The ink jet recording apparatus according to claim 5, wherein the ink jet recording apparatus is extended substantially at a right angle. 8. The inkjet according to any one of claims 4 to 7, characterized in that the deflection control means (39) is provided with means for changing the required time of the first voltage pulse (57). Recording device. 9. The inkjet according to any one of claims 4 to 8, characterized in that the deflection control means (39) is provided with means for changing the required time of the second voltage pulse (61). Recording device. 10. The deflection control means (39) is provided with means for changing the amplitudes of the first voltage pulse (57) and the second voltage pulse (61).
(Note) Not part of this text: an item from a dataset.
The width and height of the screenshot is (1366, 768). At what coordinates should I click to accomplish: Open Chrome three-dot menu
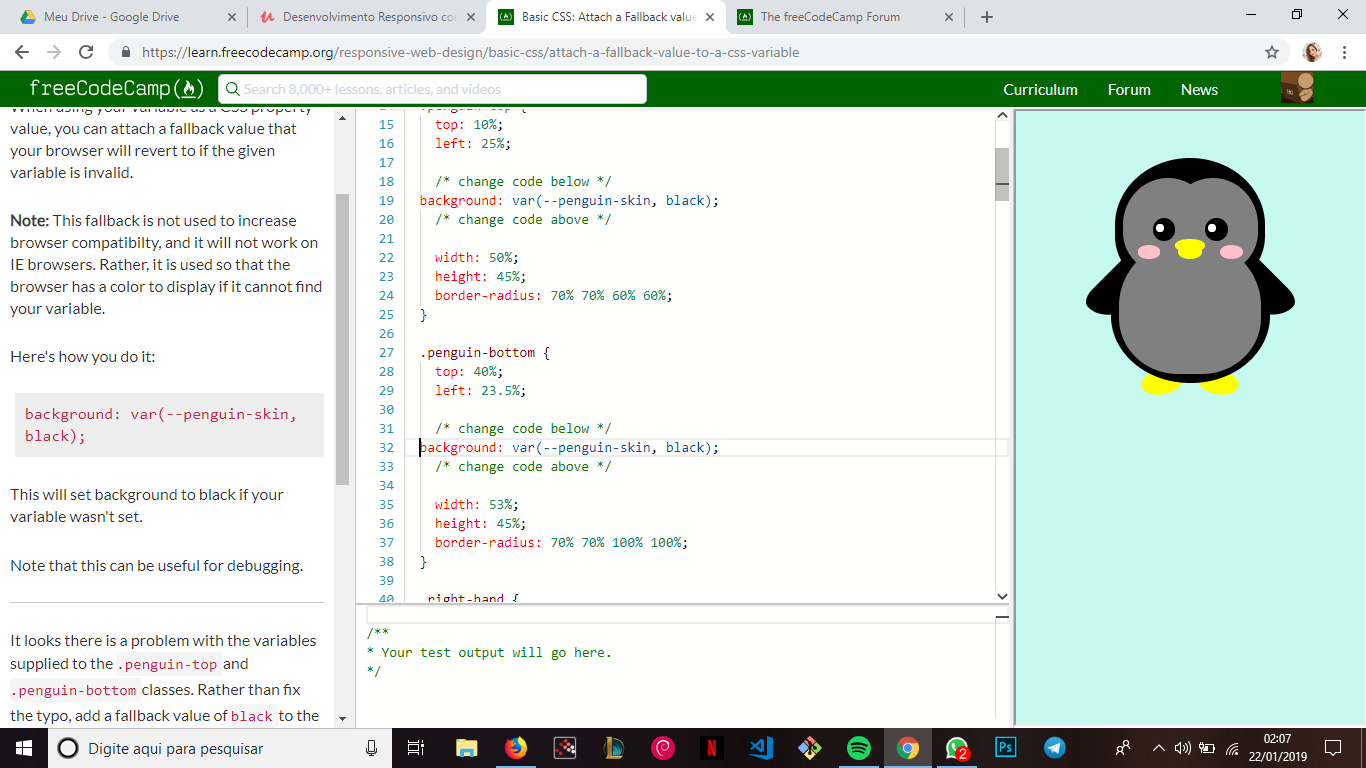(1345, 52)
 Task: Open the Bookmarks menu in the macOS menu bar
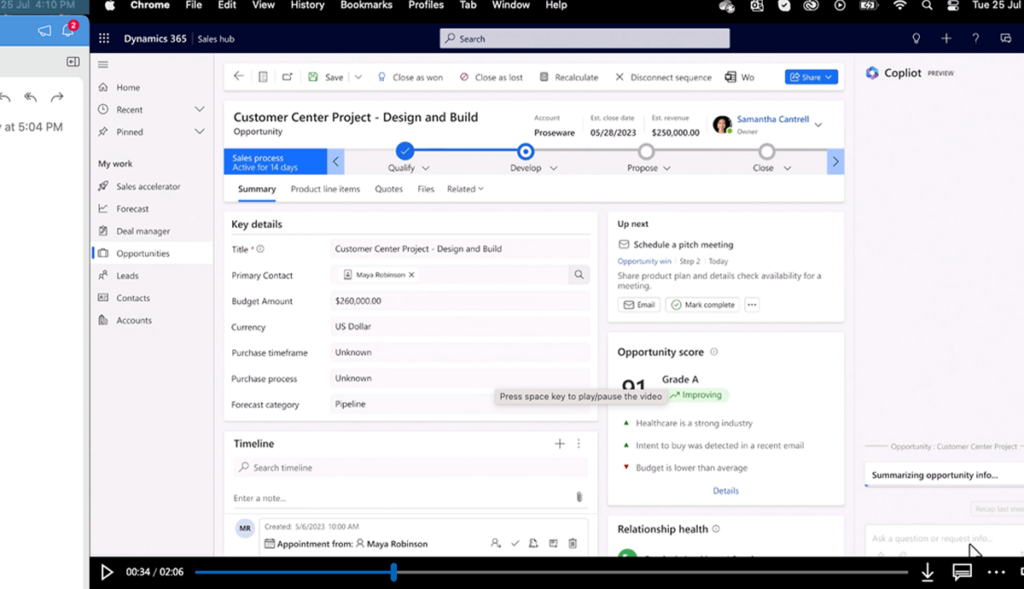366,5
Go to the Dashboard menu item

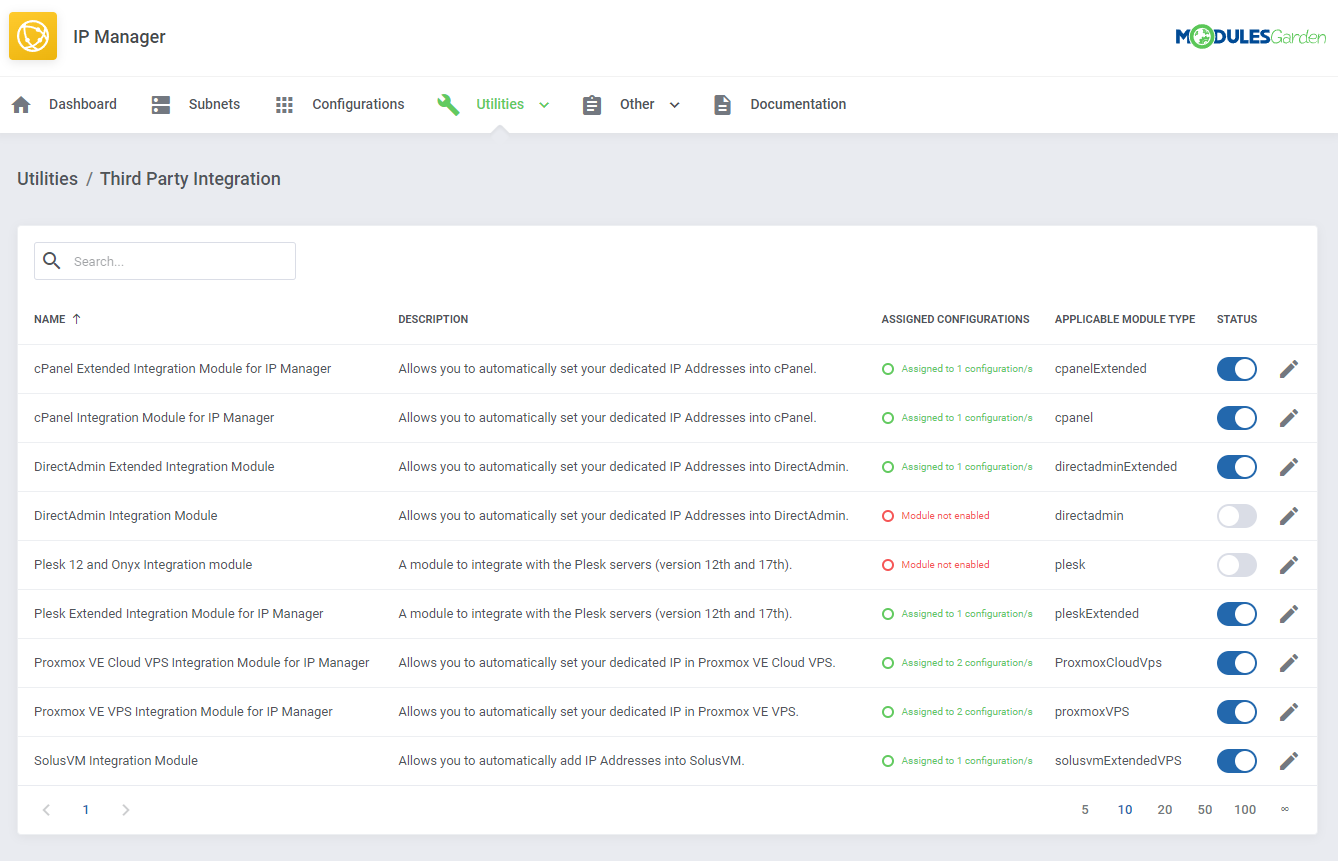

7. The inkjet recording device according to any one of items 7 to 7. 11. The recording head comprises a plurality of groups (65, 69) of nozzles (19a to 19d) arranged in a straight line substantially parallel to each other so that ink droplets of different colors are delivered to the nozzles of different groups. The ink jet recording apparatus according to any one of the preceding claims, characterized in that 12. The recording head is provided with a first group of nozzles and a second group of nozzles that are arranged substantially linearly, and the adjacent nozzles (19a, 19b) of the first group (65) have a first color. And ink droplets having a second color are respectively ejected, and the adjacent nozzles (19c, 19c,
19d) is configured to deliver ink drops having a third color and a fourth color, respectively, the first color, the second color,
The ink jet recording apparatus according to claim 11, wherein the third color and the fourth color are different from each other.